Mit Beiträgen von Adonis, Jörg Armbruster u. a.. Die entsetzlichen Terroranschläge vom 11. September 2001 haben die Welt geschockt wie kaum ein zweites Ereignis in der jüngsten Geschichte. Die neue Form des internationalen Terrorismus führte zu weitreichenden weltpolitischen Veränderung die mit dem Afghanistankrieg ihren Anfang nahmen und deren langfristige Auswirkungen noch nicht eindeutig erkennbar sind. Eine weitere Destabilisierung des Nahen Ostens und der arabisch-islamischen Welt sowie eine tiefer werdende Kluft zwischen dem westlichen Wertesystem und dem Islam zeichnen sich jedoch als Resultate der Anschläge und des Militäreinsatzes gegen das Taliban-Regime bereits ab.

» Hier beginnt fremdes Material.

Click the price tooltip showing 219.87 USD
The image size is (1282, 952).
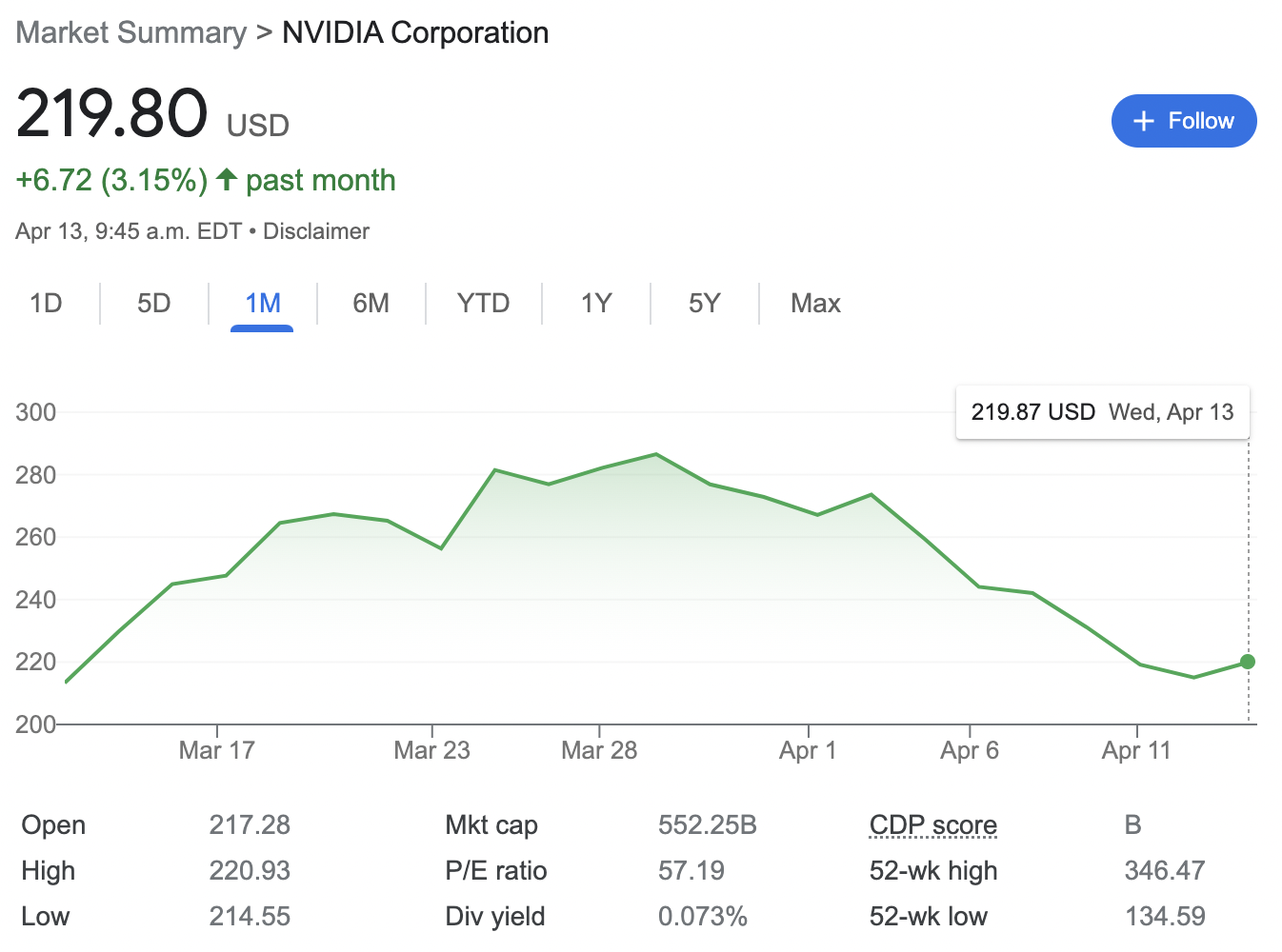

Mit dem Buch "Ein Tag im September" erscheint nun eine umfangreiche kritische Gesamtdarstellung über die Hintergründe der Anschläge sowie deren weitreichende Auswirkungen.
Rezensionsnotiz zu
Frankfurter Rundschau, 09.09.2002
Martin Hartmann bespricht drei Sammelbände, die sich mit den Terroranschlägen von 11. September 2001 beschäftigen und sieht sie als Repräsentanten der bereits nach einem Jahr auf Hochtouren laufenden "Theoriemaschine". Mit Abstand am besten hat ihm dieser Band mit 26 Aufsätzen gefallen. Besonders lobenswert erscheint dem Rezensenten, dass sich die Autoren zumindest Mühe geben, sich "die andere Seite" anzugucken. In den "gut lesbaren" Texten werden unterschiedliche Standpunkte analysiert, lobt Hartmann. Seiner Ansicht nach erheben die Autoren "keinen Anspruch auf theoretische Durchdringung" der Geschehnisse. Doch die "Momentaufnahmen", die sie in den Aufsätzen bieten, erscheinen ihm "hilfreich", um die komplexen Voraussetzungen zu verstehen, die zu den Terroranschlägen geführt haben.